The state Department of Environmental Quality (DEQ) denied the permit last year. Now this court found DEQ was in the right, and had adequately explained part of its decision, but must provide further explanation for outright permit denial instead of issuing a conditional approval.
“The Fourth Circuit ruling vindicates DEQ’s concerns about the MVP Southgate pipeline extension and the uncertainty of the mainline project,” said DEQ spokeswoman Anna Gurney. “The ruling upholds the state’s authority to determine that building the Southgate extension at this time poses unnecessary risk to North Carolina’s streams, lakes, and wetlands.”
“We are pleased that the court affirmed the department’s ability to protect North Carolina’s rivers and streams from needless harm,” said Jean Zhuang, attorney at the Southern Environmental Law Center, which represented the Haw River Assembly in joining the case to defend DEQ’s decision. “The only task remaining is for the state to explain its decision more fully and again deny certification for this unnecessary, destructive pipeline.”
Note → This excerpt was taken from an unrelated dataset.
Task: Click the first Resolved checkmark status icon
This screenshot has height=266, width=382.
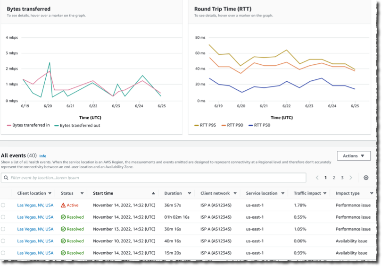Action: click(63, 217)
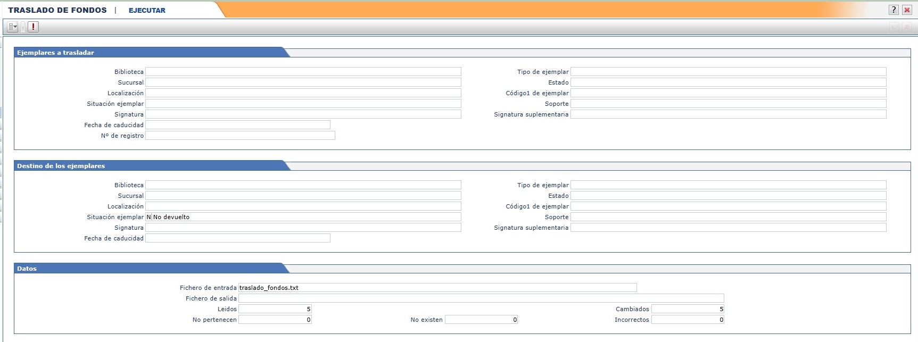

“This pipeline poses serious risks to water quality throughout the Haw River watershed, with no benefits to the public,” said Emily Sutton, the Haw Riverkeeper. “In denying the certification, the department prioritized the health of our communities and our rivers and streams over an unnecessary fossil fuel project. We are glad that the court found the agency has the authority to do so, and we look forward to the department continuing to protect our waters by again denying the pipeline’s certification.”